Judy is too worried to laugh or respond. They make their way past the tiller, the ugly wooden thing that scraped his face. The tern has left the sky but floating bits of brown seaweed, like paper mops or wigs for clowns, offer proofs of other life. The slime-stained white hull lying sideways in the water seems a corpse he can never revive. "Back off a little," he tells the clinging child. "I'm not sure how this will go."

As long as he is in the water, at least he doesn't weigh much; but when, taking hold of the line threaded through the top of the aluminum mast, he struggles to place his weight on the centerboard, at first with his arms and then with his feet, he feels crushed by his own limp load of slack muscle and fat and guts. The pain in his chest gathers to such a red internal blaze that he squeezes his eyes shut to blot it out, and blindly then he feels with a suck of release the sail lift free of the water and the centerboard under him plunge toward vertical. The boat knocks him backward as it comes upright, and the loose wet sail swings its boom back and forth in a whipping tangle of line. He has no breath left and has an urge to give himself to the water, the water that hates him yet wants him.

But the child with him cheers. "Yaay! You did it! Grandpa, you O.K.?"

"I'm great. Can you get on first, honey? I'll hold the boat steady."

After several failed leaps out of the water Judy plops her belly on the curving deck, her blue-black bottom gleaming in two arcs, and scrambles to a crouching position by the mast.

"Now," he announces, "here comes the whale," and, lifting his mind clear of the striated, pulsing squeezing within his rib cage, rises up enough out of the water to seize the tipping hull with his abdomen. He grabs a cleat. The fake grain of the Fiberglas presses its fine net against his cheekbone. The hungry water still sucks at his legs and feet but he kicks it away and shakily arranges himself in his position at the tiller again. He tells Judy, "We're getting there, young lady."

"You O.K., Grandpa? You're talking kind of funny."

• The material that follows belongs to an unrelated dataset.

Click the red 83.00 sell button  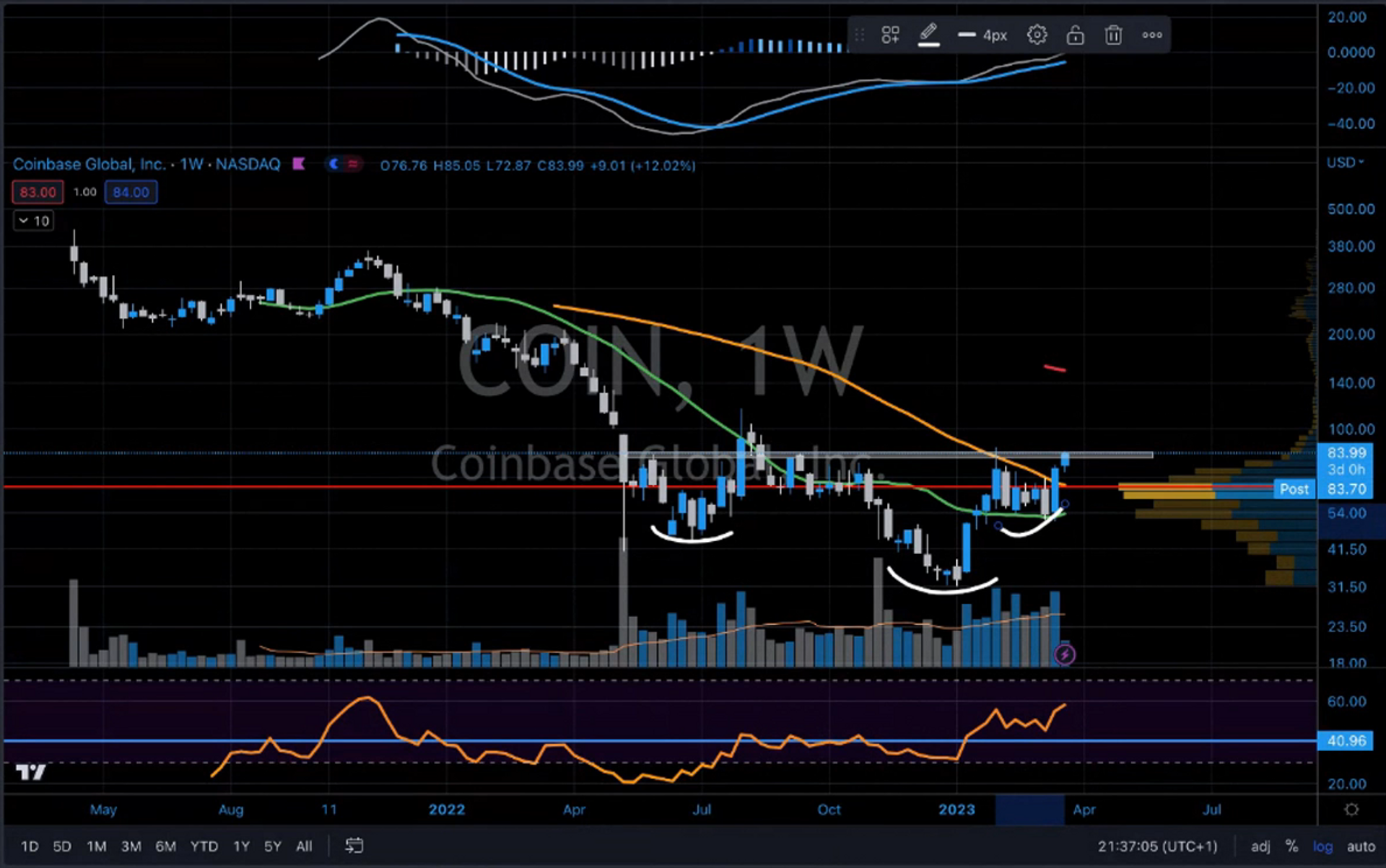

"Can't breathe too well. For some reason. I might throw up. Let me rest a minute. And think. We don't want to. Tip this fucker over again." The pain now is down both axis and up into his jaw. Once Rabbit told someone, a prying clergyman, somewhere behind all this there's something that wants me to find it. Whatever it is, it now has found him, and is working him over.

"Do you hurt?"

"Sure. My ear where you pulled it. My leg where I scraped it." He wants to make her smile but her starry-eyed study of him is unremittingly solemn. How strange, Rabbit thinks, his thoughts weirdly illumined by his agony, children are, shaped like us, torso and legs and ears and all, yet on a scale all their own – subcompact people made for a better but also a smaller planet. Judy looks at him uncertain of how seriously to take him, like yesterday when he ate the false peanuts.